WASHINGTON – Senators are preparing to grill President Bush’s nominee for CIA chief about government surveillance – as a new poll shows a majority think the government is invading people’s privacy.

“The American people need to be assured that their government is in fact following the law,” said maverick Republican Sen. Chuck Hagel of Nebraska.

Hagel met last week with former National Security Agency Director Michael Hayden, Bush’s choice to head the troubled CIA – a choice which must be confirmed by the Senate.

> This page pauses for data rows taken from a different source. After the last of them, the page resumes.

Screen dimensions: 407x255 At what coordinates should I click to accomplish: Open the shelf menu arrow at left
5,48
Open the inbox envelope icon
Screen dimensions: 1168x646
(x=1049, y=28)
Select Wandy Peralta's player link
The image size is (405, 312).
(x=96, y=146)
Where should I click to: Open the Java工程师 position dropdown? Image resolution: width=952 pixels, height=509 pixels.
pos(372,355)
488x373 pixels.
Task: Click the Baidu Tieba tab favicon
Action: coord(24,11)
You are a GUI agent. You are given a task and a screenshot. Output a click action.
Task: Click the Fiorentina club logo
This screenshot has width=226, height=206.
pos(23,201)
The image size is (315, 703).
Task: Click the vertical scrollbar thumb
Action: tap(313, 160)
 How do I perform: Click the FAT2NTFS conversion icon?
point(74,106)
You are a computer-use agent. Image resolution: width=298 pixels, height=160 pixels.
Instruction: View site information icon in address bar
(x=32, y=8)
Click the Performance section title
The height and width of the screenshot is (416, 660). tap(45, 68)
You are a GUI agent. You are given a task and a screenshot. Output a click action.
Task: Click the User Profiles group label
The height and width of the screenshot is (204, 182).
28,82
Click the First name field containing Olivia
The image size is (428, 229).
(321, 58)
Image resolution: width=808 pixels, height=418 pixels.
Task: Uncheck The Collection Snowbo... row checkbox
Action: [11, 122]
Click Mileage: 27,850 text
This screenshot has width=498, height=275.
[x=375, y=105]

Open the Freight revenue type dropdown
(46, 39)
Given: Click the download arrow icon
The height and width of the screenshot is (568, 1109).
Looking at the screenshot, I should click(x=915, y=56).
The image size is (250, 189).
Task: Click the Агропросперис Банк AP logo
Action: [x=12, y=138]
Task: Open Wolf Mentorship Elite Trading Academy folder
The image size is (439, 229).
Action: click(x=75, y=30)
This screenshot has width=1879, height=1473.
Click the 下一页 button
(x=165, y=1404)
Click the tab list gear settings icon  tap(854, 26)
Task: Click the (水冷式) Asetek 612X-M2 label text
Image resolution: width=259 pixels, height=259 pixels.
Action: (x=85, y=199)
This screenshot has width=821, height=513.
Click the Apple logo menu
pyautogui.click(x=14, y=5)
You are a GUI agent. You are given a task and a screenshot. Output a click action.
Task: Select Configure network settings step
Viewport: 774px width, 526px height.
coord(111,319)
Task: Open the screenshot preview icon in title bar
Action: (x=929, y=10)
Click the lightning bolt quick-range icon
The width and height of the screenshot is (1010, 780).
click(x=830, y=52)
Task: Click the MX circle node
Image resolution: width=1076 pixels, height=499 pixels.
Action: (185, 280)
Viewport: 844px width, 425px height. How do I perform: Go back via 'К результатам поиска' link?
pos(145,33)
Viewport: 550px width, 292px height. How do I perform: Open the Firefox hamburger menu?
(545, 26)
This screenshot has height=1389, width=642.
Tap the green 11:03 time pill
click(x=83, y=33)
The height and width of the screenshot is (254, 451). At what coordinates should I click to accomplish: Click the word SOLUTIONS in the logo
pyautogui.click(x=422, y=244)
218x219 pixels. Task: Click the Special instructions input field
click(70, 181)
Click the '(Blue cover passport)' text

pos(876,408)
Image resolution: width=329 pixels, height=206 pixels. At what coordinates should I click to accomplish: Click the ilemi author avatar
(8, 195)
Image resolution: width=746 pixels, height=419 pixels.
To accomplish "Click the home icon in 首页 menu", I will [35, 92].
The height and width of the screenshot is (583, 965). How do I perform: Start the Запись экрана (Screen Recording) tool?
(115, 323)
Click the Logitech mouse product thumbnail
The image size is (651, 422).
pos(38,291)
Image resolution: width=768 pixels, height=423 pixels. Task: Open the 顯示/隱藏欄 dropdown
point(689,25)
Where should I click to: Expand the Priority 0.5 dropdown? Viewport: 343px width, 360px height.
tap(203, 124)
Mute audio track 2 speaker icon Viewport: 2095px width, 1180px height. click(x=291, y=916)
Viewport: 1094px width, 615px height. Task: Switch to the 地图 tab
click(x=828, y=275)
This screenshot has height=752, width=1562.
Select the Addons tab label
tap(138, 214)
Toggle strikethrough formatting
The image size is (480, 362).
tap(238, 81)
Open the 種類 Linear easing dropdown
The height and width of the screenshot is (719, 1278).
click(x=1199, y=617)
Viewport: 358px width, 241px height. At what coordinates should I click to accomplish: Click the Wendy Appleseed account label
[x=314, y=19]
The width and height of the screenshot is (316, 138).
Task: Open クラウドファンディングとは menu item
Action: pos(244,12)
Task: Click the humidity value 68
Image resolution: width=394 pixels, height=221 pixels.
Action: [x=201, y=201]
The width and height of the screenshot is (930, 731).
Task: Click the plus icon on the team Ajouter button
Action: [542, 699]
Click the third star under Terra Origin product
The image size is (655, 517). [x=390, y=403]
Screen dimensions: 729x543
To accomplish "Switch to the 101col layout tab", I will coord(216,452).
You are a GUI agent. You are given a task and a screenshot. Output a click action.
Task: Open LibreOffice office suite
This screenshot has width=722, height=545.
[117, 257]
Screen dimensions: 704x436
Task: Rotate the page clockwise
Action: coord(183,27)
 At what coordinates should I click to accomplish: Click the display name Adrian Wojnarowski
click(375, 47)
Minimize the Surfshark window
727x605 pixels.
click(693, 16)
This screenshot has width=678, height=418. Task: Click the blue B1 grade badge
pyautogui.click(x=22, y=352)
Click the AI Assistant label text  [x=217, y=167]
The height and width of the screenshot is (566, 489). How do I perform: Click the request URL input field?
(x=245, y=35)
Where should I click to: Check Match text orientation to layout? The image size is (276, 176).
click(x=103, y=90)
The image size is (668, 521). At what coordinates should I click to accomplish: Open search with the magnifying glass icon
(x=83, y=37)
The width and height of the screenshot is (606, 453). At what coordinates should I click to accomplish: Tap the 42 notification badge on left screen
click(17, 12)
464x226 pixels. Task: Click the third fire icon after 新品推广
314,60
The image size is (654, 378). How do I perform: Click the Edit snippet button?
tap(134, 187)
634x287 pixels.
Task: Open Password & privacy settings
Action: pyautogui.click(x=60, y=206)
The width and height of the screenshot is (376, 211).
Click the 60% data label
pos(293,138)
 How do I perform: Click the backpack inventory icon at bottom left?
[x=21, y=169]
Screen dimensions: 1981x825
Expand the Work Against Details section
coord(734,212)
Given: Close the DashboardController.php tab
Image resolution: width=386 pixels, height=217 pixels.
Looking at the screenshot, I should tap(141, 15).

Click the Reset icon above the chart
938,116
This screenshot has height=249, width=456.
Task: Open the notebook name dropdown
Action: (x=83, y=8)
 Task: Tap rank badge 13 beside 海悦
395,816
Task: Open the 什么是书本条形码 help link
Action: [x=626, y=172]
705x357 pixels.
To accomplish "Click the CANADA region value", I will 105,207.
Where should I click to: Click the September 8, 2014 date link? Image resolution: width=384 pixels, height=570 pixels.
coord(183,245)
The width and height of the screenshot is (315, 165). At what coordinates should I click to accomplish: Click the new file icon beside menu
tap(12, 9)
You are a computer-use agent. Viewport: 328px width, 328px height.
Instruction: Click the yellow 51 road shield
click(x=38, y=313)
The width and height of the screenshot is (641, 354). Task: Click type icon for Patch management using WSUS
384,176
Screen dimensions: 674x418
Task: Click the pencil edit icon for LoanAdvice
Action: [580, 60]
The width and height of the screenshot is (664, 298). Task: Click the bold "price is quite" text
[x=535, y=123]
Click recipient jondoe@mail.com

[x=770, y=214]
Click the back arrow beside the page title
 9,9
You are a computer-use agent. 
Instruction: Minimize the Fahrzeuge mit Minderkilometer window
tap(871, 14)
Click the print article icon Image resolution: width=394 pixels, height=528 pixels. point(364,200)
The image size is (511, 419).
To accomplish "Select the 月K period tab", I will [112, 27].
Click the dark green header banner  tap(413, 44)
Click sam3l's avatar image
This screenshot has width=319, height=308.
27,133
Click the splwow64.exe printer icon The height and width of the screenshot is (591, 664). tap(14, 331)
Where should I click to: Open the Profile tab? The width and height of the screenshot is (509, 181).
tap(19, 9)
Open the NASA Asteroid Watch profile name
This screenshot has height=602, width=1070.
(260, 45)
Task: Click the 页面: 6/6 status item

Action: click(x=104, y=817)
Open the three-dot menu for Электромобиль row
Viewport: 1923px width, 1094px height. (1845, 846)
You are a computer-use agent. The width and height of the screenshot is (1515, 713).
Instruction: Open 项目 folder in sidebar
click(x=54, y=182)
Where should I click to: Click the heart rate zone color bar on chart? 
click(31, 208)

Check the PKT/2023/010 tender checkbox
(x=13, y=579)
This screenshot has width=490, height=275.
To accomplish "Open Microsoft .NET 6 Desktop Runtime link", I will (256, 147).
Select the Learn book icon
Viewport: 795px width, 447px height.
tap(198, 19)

Hagel says he supports Hayden, but told ABC’s “This Week,” “There’s no question that his confirmation is going to depend upon the answers he gives about activities of NSA.”

In a new Newsweek poll, 53 percent of respondents think the NSA’s surveillance program “goes too far in invading people’s privacy.”

A report last week that the NSA has been collecting trillions of bits of data by getting phone-call records from private phone companies created a firestorm on Capitol Hill.

Sen. Joe Biden (D-Del.), a Judiciary Committee Member, accused the administration of a “pattern of excess.”

First Lady Laura Bush defended the NSA’s activities in talk-show appearances yesterday.

She said the intelligence activities were lawful, and if there were a terrorist attack, “the question would be the opposite – why haven’t you been trying to track al Qaeda or links to al Qaeda in the United States?”

She said leaking of information about intelligence activities “hamstrings us in the war on terror.”